Are you talking chassis tweak or spring tweak? If it's spring tweak, then yes you'll want to check the shock towers, if it's chassis tweak the shock towers are probably not the issue.
One thing I find is the motor mount and layshaft screws are very finicky. You want to take your time tightening these screws and make sure all of the screws you use are true and straight. Even if one is slightly off it can cause a tweak like you're describing.
After each run I always loosen off the topdeck, center brace and bulkhead screws and check for tweak on a peice of glass. If I find any at all then I flip the car over and loosen off most of the screws (generally not the servo mount ones) and lay the car back on the glass and make sure it's square. If it is, then I very, very carefully and lightly tighten the top screws, then flip the car and lightly tighten the bottom screws. Note - LIGHTLY - don't torque them down yet. After this I check the tweak one more time and if it's perfectly flat I go ahead and methodically tighten everything back up. Then, check one last time.

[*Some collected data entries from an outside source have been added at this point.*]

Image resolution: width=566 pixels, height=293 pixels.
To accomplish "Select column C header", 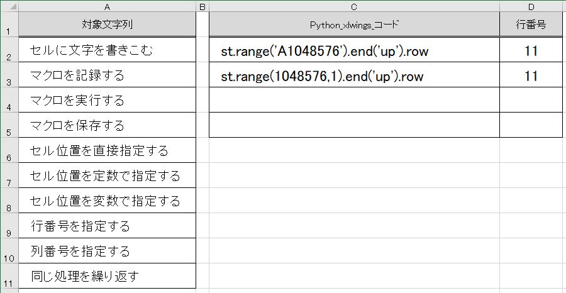I will (354, 6).
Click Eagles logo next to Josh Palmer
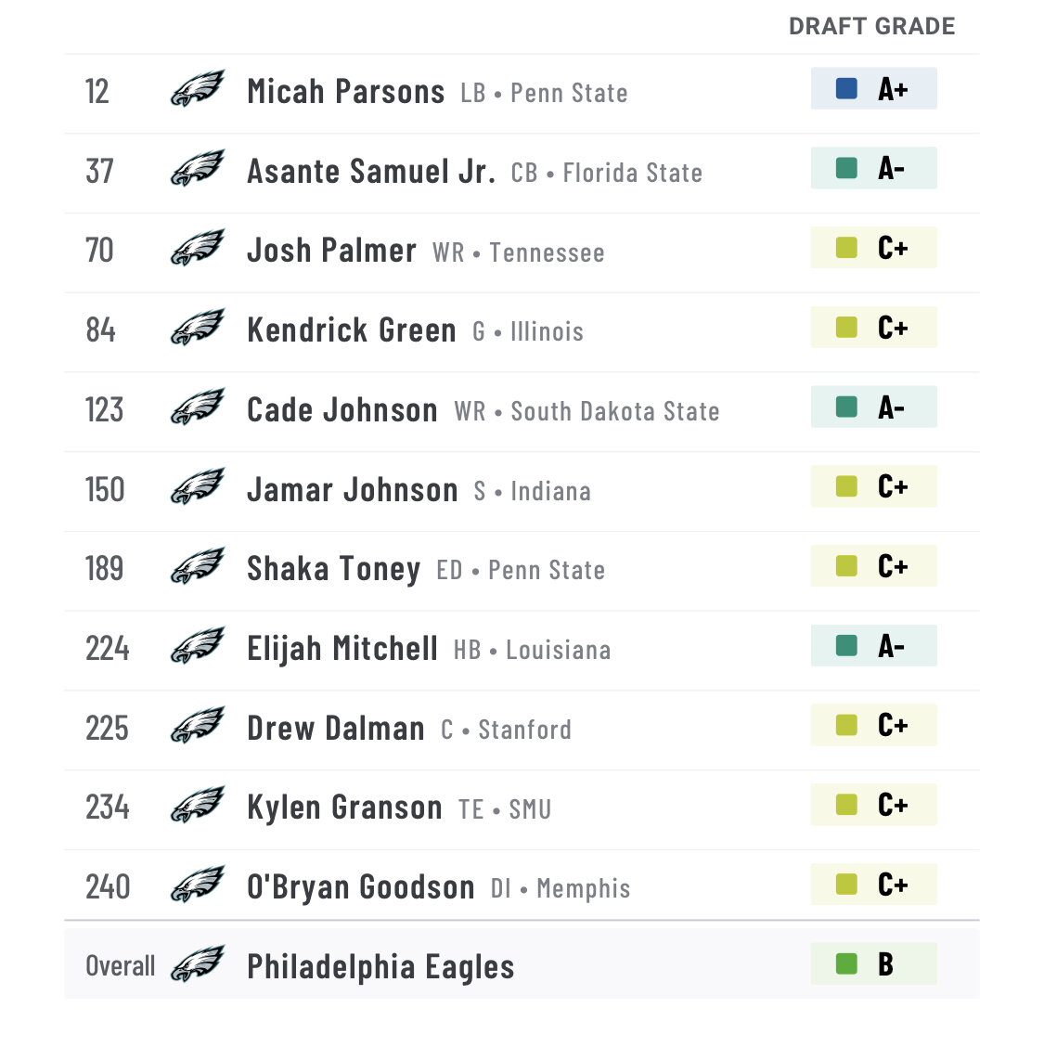 [198, 248]
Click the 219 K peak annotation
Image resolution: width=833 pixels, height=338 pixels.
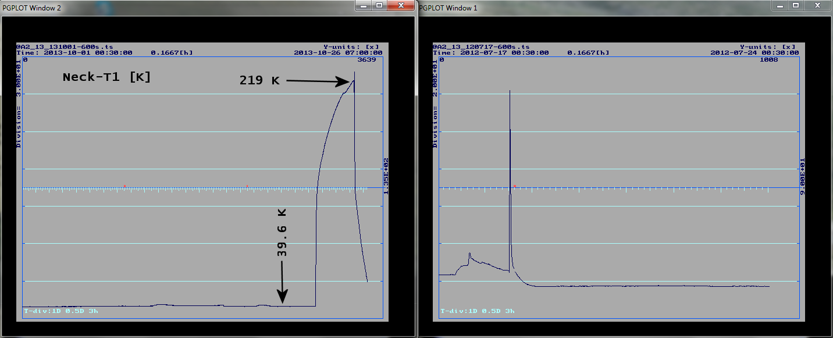click(259, 81)
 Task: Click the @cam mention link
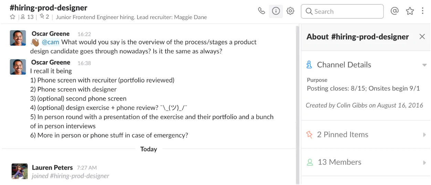coord(51,42)
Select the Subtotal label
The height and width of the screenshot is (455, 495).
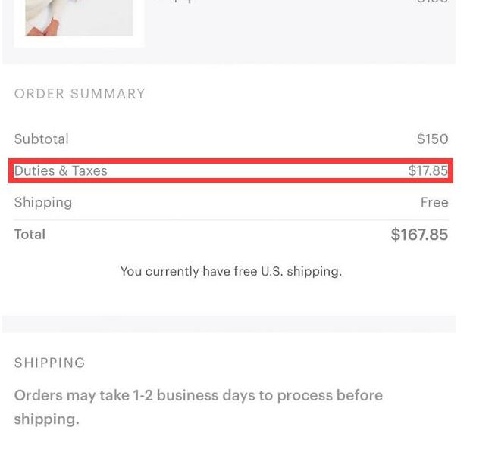[x=42, y=139]
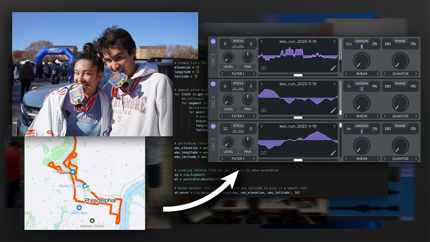The image size is (430, 242).
Task: Click the OSC 1 unison voices indicator bar
Action: pyautogui.click(x=362, y=46)
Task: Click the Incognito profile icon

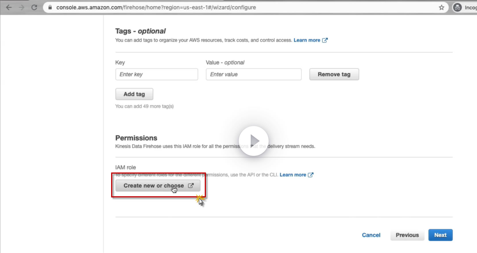Action: 457,7
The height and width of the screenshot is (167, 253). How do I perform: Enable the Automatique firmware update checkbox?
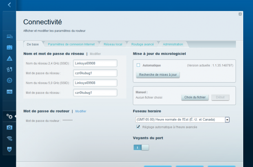(138, 65)
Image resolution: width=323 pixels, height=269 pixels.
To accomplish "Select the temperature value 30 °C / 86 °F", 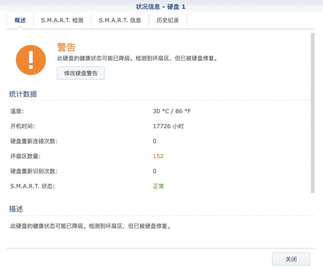I will click(x=172, y=111).
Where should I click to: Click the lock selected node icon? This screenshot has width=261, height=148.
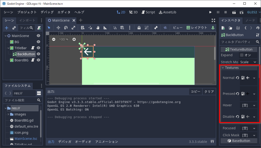pos(139,28)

The nature of the design leads to tweak unfortunately. I've found my car to tweak after a run even if I didn't tap anything at all. Sometimes the torque from a modified motor can tweak the motor mount. I don't know that you'll ever be able to get a car to run tweak free for a few runs... to me it's just part of my pre-race program.
Keep at it, you'll find a system that works for you. Don't be afraid to experiment with the order you tighten screws or how you do it, you never know when you may stumble on something good. And when you do, come back and share it!